FIRM has been fined £160,000 after a worker who did not have protective equipment or training plunged ten metres from a roof to his death.

Jonathan Moore was working on the roof of a warehouse at the Port of Tilbury when he fell through a skylight.

Now, the firm Mr Moore worked for, R4 Industrial Roofing Cladding Systems Ltd, has been fined after admitting breaching section two and three of the Health and Safety at Work Act.

Mr Moore had not been wearing protective equipment and did not receive full training.

The 34-year-old father of two from Canvey tragically died from his injuries on February 25, 2018.

Mr Moore had accessed the roof via an unplanned route because forklifts were parked at the proposed access.

Workers were told not to use roofs if winds exceeded 15mph, but on the day speeds were higher.

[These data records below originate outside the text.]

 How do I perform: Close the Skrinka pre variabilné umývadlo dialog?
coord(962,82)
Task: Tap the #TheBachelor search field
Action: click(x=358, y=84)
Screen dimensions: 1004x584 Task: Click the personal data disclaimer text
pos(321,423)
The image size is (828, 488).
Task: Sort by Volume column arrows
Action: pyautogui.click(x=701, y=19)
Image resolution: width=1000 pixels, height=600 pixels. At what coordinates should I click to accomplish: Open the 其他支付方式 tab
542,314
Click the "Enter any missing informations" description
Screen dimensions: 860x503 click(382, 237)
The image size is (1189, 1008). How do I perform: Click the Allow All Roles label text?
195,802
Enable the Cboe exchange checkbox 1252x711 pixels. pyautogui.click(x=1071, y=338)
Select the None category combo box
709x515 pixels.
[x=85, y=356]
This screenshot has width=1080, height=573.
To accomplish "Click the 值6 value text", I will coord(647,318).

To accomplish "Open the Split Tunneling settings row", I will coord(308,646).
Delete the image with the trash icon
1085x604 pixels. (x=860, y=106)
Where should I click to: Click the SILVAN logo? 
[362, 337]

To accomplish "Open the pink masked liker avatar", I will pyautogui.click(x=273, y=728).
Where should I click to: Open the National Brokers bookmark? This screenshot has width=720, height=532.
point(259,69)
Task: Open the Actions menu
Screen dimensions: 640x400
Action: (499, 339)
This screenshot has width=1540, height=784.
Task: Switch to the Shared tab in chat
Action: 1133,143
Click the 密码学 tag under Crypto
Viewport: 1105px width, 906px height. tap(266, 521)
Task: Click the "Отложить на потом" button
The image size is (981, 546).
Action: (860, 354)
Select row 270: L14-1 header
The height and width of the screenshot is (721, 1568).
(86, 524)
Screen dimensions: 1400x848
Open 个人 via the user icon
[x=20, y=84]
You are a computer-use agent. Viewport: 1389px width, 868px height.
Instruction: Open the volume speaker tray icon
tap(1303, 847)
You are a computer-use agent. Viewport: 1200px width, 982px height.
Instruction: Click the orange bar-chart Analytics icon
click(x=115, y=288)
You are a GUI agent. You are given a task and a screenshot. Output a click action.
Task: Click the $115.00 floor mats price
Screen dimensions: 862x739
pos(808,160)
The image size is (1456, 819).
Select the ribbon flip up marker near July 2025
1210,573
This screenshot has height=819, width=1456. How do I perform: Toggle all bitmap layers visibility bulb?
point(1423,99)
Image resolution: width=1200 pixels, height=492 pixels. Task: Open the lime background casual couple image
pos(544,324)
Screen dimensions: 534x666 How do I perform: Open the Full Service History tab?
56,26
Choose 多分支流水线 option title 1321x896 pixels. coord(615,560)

Prosecutor Alexander Stein said: “They had no personal protective equipment and the physical fall prevention measures were incomplete. The wind speeds were above both levels on both days.

“The instruction, training and supervision in relation to the two men were wholly inadequate.”

“Both days the wind was above 17 miles an hour.

“There is no way these men should have been on the roof.”

Mitigating, Ben Compton said the firm, based on Canvey, was a micro company and had ceased trading following Mr Moore’s death and it had no previous incidents of breaches of health and safety.

He said there was “no greater step” in ensuring Mr Moore’s family that the firm would “never have anything to do with roofing again within their lives”.

Judge Samantha Cohen told the court that R4 had previously meet with a consultant in 2017 to get their Risk Assessment Method Statement (RAMS) up to scratch.

The Judge said in any event it was not followed as the men did not have safety lines or wind speed monitors.

She said that the firm had a “deliberate and flagrant disregard for the law” and the director knew the necessary safety measures were not in place.